Study text
-*-

Something there is that doesn't love a disguise.


Saturday, September 8, 2018

The Archive, Memory and Identity



If you know me, you know that I spend a lot of time with my nose in some archive or other, dusty reality or pixelly digital. I am fascinated with the stories found there, the stories NOT found there, and everything in between. While researching and writing Bad Indians: A Tribal Memoir, I came under the spell of the archive as a potent source of material, story, and justice. I've never been the same.

Yesterday I spent the entire day at the University of Virginia, in Charlottesville. I was lucky enough to attend 

Archives, Memory & Identity: A Public Symposium

held in the auditorium at the Rare Books School there. My colleague Julie Phillips Brown, an English professor at VMI, has alerted me to this opportunity earlier in the summer, and I could not sign up fast enough. After all, archives/memory/identity are what I DO. And this year, I'm also teaching with the archives in various ways in my creative writing memoir workshop.

-*-

Data
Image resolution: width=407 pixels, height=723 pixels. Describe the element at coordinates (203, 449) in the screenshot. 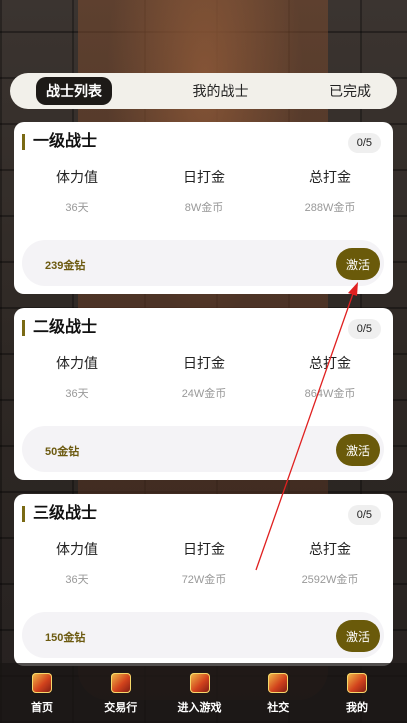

-*-

What you will do
1. Using the blog post, decide whether each statement is true: (a) the symposium took place at the Rare Books School at the University of Virginia; (b) Julie Phillips Brown teaches history at VMI; (c) the writer spent only part of the day at the University of Virginia. For each, answer yes or no and quote the deciding words.
2. In the blog post, what three things does the writer call "what I DO"? List all of them.

Answers to the exercises
1.
(a) Yes: "held in the auditorium at the Rare Books School there"
(b) No: "an English professor at VMI"
(c) No: "Yesterday I spent the entire day at the University of Virginia"

2.
- archives
- memory
- identity